The FOLIO Data Anonymization tool allows hosting teams to anonymize patron and vendor information in-place in a given FOLIO instance, allowing institutions to retain privacy while allowing their data to be safely shared and used for testing.
For more information, read this page on which data are in scope and this page detailing our methodologies.
This tool requires a PostgreSQL database connection to the data to be anonymized. We recommend:
- NOT running this tool while FOLIO modules are running (system tasks/timers can cause competition and potential race conditions),
- Doing a full vacuum of the database before running this tool to ensure accurate table size information and optimal performance,
- Running the tool somewhere close to the database (at least in the cloud in the same AWS region) to ensure a stable connection and reduce latency,
- Increasing the database cluster resources to ensure it can handle heavy sustained load (and, if necessary, disabling applicable alarms).
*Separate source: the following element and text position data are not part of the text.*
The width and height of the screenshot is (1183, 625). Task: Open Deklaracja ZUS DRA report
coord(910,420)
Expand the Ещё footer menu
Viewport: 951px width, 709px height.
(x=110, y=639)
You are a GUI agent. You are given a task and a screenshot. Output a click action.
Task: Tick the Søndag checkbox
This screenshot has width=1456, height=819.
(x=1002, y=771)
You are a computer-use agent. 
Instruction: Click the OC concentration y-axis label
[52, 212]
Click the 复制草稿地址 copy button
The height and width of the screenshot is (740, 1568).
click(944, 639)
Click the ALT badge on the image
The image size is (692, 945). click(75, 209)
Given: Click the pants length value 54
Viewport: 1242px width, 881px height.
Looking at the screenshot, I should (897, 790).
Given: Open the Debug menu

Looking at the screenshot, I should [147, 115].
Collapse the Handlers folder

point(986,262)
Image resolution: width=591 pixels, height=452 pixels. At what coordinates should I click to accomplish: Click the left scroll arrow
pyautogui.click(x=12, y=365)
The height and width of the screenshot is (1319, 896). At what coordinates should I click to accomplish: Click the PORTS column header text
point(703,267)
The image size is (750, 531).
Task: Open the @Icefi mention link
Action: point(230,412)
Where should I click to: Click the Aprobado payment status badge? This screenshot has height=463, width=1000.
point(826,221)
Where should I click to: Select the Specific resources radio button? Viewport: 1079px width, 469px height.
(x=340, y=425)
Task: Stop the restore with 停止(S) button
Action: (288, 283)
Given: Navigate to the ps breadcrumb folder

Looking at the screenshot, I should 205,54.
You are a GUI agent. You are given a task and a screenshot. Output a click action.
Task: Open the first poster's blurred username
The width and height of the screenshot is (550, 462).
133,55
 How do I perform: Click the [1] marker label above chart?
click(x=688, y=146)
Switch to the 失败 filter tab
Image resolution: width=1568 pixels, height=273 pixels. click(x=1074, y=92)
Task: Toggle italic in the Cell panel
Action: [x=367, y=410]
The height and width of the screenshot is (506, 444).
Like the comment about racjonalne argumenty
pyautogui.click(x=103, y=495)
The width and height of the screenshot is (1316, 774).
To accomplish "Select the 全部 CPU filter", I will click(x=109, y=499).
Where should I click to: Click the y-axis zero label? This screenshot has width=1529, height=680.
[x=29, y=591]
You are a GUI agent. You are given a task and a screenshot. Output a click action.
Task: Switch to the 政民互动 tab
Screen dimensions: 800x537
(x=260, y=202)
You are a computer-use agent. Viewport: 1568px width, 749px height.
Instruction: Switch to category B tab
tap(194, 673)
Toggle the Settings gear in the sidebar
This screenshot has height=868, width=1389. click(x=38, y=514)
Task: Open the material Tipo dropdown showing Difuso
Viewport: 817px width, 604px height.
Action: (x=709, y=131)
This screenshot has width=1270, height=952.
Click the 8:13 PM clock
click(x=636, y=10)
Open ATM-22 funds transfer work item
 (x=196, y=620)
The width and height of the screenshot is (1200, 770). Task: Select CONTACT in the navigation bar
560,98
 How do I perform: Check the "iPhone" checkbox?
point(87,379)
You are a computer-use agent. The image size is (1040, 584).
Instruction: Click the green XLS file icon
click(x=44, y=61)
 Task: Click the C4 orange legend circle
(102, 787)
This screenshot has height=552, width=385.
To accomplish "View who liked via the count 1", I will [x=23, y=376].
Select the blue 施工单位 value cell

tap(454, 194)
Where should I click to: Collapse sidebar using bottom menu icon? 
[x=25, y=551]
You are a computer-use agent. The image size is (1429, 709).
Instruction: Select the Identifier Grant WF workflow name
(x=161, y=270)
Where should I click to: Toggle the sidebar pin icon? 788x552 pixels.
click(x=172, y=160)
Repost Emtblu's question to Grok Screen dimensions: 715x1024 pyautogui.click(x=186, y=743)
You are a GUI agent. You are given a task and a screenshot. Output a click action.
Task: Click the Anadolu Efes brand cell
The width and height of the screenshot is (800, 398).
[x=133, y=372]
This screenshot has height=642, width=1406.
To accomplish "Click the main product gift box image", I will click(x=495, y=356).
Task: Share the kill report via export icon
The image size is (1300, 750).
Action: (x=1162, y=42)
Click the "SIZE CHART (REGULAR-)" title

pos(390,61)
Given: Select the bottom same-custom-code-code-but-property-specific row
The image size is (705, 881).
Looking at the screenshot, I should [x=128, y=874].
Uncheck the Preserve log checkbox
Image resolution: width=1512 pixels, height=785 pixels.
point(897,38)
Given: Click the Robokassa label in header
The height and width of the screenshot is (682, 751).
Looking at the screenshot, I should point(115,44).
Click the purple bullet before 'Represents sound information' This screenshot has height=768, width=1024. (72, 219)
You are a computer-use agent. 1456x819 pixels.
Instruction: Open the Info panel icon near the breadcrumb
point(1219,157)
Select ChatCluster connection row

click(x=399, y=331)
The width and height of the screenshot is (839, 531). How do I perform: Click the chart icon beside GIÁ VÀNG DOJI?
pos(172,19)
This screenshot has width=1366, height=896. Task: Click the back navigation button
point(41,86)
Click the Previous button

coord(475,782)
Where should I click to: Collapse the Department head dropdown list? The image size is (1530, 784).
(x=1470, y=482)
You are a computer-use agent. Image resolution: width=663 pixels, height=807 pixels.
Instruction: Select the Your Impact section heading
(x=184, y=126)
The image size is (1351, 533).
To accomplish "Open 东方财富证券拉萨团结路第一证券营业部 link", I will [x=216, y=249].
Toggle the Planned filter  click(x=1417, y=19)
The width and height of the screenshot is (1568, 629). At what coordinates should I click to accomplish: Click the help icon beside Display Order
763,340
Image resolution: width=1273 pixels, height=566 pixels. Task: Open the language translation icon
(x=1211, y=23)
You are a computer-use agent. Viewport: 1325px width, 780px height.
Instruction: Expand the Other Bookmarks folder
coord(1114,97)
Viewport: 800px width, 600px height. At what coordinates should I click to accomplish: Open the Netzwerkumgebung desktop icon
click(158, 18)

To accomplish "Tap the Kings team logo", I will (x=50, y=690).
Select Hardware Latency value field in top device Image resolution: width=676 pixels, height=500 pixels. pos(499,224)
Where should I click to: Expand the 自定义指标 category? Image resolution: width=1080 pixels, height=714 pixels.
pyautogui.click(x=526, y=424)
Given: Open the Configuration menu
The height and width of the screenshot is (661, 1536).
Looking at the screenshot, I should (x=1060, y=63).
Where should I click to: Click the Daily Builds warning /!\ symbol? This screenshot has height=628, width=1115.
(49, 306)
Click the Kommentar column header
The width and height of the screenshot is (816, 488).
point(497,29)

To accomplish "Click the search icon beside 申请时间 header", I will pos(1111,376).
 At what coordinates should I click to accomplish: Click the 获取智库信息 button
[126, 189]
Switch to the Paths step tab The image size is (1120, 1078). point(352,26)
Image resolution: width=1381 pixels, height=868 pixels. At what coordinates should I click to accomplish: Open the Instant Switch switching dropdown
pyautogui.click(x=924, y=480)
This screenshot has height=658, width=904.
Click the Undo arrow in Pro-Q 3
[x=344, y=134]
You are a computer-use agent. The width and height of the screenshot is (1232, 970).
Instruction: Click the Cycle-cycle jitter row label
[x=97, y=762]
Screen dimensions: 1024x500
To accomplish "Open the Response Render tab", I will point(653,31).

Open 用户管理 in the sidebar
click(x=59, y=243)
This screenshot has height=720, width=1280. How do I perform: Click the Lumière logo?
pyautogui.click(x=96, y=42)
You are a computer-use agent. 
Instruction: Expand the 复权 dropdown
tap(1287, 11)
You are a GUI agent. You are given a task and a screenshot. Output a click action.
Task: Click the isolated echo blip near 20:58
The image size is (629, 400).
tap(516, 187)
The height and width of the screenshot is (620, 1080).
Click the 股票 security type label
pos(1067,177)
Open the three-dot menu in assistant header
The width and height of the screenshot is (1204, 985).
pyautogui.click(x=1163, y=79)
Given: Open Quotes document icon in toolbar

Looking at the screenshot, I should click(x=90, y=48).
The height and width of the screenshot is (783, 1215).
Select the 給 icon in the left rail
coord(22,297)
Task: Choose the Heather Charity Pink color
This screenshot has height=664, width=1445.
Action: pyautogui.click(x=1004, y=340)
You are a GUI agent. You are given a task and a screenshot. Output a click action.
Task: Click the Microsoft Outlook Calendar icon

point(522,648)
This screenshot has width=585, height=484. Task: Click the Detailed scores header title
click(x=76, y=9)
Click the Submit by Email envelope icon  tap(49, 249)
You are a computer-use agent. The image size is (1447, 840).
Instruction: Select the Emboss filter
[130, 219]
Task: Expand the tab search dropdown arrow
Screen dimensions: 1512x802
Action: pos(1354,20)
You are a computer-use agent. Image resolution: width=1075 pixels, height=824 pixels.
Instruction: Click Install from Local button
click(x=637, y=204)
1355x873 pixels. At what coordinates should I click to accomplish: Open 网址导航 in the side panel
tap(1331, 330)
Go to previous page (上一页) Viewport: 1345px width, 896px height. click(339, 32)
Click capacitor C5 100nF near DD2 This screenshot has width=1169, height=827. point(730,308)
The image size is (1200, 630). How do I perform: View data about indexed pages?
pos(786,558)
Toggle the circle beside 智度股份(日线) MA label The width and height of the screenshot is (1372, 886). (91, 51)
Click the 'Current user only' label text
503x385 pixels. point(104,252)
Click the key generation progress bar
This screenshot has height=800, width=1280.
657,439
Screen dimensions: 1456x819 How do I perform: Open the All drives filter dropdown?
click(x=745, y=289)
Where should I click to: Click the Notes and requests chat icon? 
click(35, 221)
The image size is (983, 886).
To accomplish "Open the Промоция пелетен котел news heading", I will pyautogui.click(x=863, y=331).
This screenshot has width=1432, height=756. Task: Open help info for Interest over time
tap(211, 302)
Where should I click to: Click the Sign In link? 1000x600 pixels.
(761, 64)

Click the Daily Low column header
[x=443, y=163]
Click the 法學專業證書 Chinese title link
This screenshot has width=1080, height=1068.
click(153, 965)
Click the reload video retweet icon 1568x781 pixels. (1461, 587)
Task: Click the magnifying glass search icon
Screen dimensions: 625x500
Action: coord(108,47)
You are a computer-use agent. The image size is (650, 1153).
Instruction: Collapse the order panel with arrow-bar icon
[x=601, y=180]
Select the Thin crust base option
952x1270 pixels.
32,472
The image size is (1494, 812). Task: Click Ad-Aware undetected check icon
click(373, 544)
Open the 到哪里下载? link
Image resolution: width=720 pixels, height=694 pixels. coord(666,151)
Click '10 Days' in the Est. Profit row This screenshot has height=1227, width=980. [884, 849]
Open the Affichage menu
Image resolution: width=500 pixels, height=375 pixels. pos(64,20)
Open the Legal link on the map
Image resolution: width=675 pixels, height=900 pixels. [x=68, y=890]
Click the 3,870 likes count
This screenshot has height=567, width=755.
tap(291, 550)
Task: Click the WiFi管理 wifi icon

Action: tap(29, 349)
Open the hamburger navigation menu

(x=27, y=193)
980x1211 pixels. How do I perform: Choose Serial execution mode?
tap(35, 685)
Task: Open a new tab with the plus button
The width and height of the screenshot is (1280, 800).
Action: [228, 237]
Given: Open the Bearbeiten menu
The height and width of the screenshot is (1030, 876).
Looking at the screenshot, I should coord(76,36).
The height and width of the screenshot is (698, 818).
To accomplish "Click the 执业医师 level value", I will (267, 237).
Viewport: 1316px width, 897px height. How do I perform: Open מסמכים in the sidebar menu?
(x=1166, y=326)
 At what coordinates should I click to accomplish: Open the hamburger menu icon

The tool runs as a command-line application and will need to remain running for the life of the process, which can take many hours depending on the database size and tool's configuration. As a result, we recommend running the tool in a screen or tmux session to ensure interrupted connections do not stop the process.
To run the tool, first get the JAR either from the package page (or build it yourself with mvn package).
Once you have the JAR, run it with java -jar anonymization-tool.jar and provide the necessary environment variables for database connection:
DB_USERNAMEDB_PASSWORDDB_HOSTDB_PORTDB_DATABASE
Logs will be stored in logs/application.log.
Note
If the application appears to hang after showing the Spring banner and does not display "You should see an interface shortly...", your database connection is likely not functioning properly. Check the logs for more information.
Note
If the application appears to hang after showing "You should see an interface shortly...", your terminal may not be able to render the interface (some IDEs or web based terminals may have this issue). You should be able to resolve this by using a regular terminal application.
Available keybinds for a given screen are always shown at the bottom of the interface (and are typically what you would expect, e.g. arrow keys for navigation and Space for selection/toggling).
Every page will have either animated text or a spinner (for the job execution detail view) to indicate that the application is still running and the connection was not interrupted. If this stalls, you may need to re-connect to the session if you are using screen or tmux, or check the logs for any errors.
Warning
Some text may be cut off if the viewing terminal is not wide enough. If you see content that appears to be truncated or rendering oddly, try expanding the width of your terminal window. The keybind toolbar should always be exactly one line, so if you see a second blank line, that is a good indication that the terminal is not wide enough to render the interface properly.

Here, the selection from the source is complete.